I’m a fairly new knitter and I’ve been working on my first “big” project, the Two-Toned Ribbed Shrug from Fitted Knits, and I’m down to my last few rounds for the ribbed collar before I’m done. The only problem is that I just realized that there is dropped stitch in the body.:wall: Is there any way to fix it without pulling it all apart? Or do I just need to bite the bullet and undo all my work to that point? Thank you for any help!
Did you check out the vid on picking up dropped sts in the Knitting Tips section?
Pull the dropped stitch up as far as you can using the technique cam pointed you to, then tie it off on the back side. Put a small piece of yarn through the top loop, then work the ends into the adjoining stitches.

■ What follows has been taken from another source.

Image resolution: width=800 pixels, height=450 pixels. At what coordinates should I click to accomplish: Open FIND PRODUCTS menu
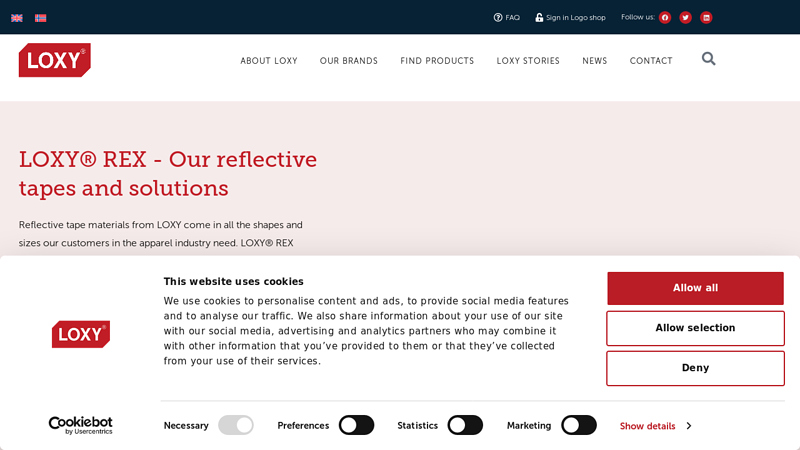tap(437, 61)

Thank you sooo much! It took me 3 weeks of nonstop knitting to get this far and I would’ve cried to have to redo it. You are a lifesaver!!! Now to finish up those last few rounds.:happydance:
:?? run that by one more time…do you mean I have been all this time and there “is” a solution? Thank you…Cheley
Yes, you can try it. If you’ve dropped a stitch a few rows back, you can use a crochet hook, or needle tip, and bring the `run’ back up to the row you’re on. If it’s a lotts rows back, bring it up as far as you can (there won’t be any extra yarn at some point) then put the loop, or head of the stitch to the WS, thread a little bit of yarn through it and weave the end into the sts next to it.
:?? if you “weave” the end into the sts next to it, then you’ve lost a stitch? Right? Then what? Thanks Cheley
Not all all. You’re weaving in the ends of the yarn you used to secure the loop on the WS to keep that stitch from dropping again.
So you are “building up” a new stitch to accommodate the part that you lost? Thanks
No you’re right you’ll have one stitch less. This technique is to be used if you’ve dropped a stitch waaaaay back and knitted maybe almost to the end if not finished it. If you can bring the stitch all the way up to the needles, then you put it on the needles, but sometimes the rows you did after the stitch dropped will be much too tight to fit it in. This way secures the stitch so you won’t have a run in your knitting.
If you drop it off the needles, it will run down creating a ladder, you can just pull it back up using the slack in the ladder.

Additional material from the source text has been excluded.